>> Start MATERIAL SHOWN

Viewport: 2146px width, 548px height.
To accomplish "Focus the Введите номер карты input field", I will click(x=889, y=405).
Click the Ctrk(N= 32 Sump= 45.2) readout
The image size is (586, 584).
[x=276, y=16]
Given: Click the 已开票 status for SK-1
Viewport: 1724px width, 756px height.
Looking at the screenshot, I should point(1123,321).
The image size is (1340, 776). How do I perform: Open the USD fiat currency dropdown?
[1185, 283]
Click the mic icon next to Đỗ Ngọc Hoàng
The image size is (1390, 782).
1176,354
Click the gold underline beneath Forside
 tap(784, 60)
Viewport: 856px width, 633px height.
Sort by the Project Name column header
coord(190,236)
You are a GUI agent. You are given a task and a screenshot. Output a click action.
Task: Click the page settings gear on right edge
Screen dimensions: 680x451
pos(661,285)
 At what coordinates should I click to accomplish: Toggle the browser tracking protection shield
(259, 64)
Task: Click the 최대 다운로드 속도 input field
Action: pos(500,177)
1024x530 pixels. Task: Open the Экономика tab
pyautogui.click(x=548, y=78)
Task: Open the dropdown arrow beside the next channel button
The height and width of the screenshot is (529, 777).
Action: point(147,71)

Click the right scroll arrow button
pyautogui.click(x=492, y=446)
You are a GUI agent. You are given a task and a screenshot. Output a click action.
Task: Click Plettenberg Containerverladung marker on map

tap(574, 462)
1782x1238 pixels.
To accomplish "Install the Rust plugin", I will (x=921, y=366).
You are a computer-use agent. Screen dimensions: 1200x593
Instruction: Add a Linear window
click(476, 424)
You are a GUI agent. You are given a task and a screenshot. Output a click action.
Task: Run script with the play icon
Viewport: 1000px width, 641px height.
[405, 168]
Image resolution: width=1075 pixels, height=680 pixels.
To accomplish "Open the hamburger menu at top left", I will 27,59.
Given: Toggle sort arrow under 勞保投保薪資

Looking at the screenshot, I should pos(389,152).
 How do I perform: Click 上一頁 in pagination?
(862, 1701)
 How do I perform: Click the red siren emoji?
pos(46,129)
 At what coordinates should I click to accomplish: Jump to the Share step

>> End MATERIAL SHOWN

**DIRECTIVE:** Convert the data above into a JSON list of strings, one string per line, omitting blank lines.

**WRITTEN SOLUTION:**
[
  "Viewport: 2146px width, 548px height.",
  "To accomplish \"Focus the Введите номер карты input field\", I will click(x=889, y=405).",
  "Click the Ctrk(N= 32 Sump= 45.2) readout",
  "The image size is (586, 584).",
  "[x=276, y=16]",
  "Given: Click the 已开票 status for SK-1",
  "Viewport: 1724px width, 756px height.",
  "Looking at the screenshot, I should point(1123,321).",
  "The image size is (1340, 776). How do I perform: Open the USD fiat currency dropdown?",
  "[1185, 283]",
  "Click the mic icon next to Đỗ Ngọc Hoàng",
  "The image size is (1390, 782).",
  "1176,354",
  "Click the gold underline beneath Forside",
  " tap(784, 60)",
  "Viewport: 856px width, 633px height.",
  "Sort by the Project Name column header",
  "coord(190,236)",
  "You are a GUI agent. You are given a task and a screenshot. Output a click action.",
  "Task: Click the page settings gear on right edge",
  "Screen dimensions: 680x451",
  "pos(661,285)",
  " At what coordinates should I click to accomplish: Toggle the browser tracking protection shield",
  "(259, 64)",
  "Task: Click the 최대 다운로드 속도 input field",
  "Action: pos(500,177)",
  "1024x530 pixels. Task: Open the Экономика tab",
  "pyautogui.click(x=548, y=78)",
  "Task: Open the dropdown arrow beside the next channel button",
  "The height and width of the screenshot is (529, 777).",
  "Action: point(147,71)",
  "Click the right scroll arrow button",
  "pyautogui.click(x=492, y=446)",
  "You are a GUI agent. You are given a task and a screenshot. Output a click action.",
  "Task: Click Plettenberg Containerverladung marker on map",
  "tap(574, 462)",
  "1782x1238 pixels.",
  "To accomplish \"Install the Rust plugin\", I will (x=921, y=366).",
  "You are a computer-use agent. Screen dimensions: 1200x593",
  "Instruction: Add a Linear window",
  "click(476, 424)",
  "You are a GUI agent. You are given a task and a screenshot. Output a click action.",
  "Task: Run script with the play icon",
  "Viewport: 1000px width, 641px height.",
  "[405, 168]",
  "Image resolution: width=1075 pixels, height=680 pixels.",
  "To accomplish \"Open the hamburger menu at top left\", I will 27,59.",
  "Given: Toggle sort arrow under 勞保投保薪資",
  "Looking at the screenshot, I should pos(389,152).",
  " How do I perform: Click 上一頁 in pagination?",
  "(862, 1701)",
  " How do I perform: Click the red siren emoji?",
  "pos(46,129)",
  " At what coordinates should I click to accomplish: Jump to the Share step"
]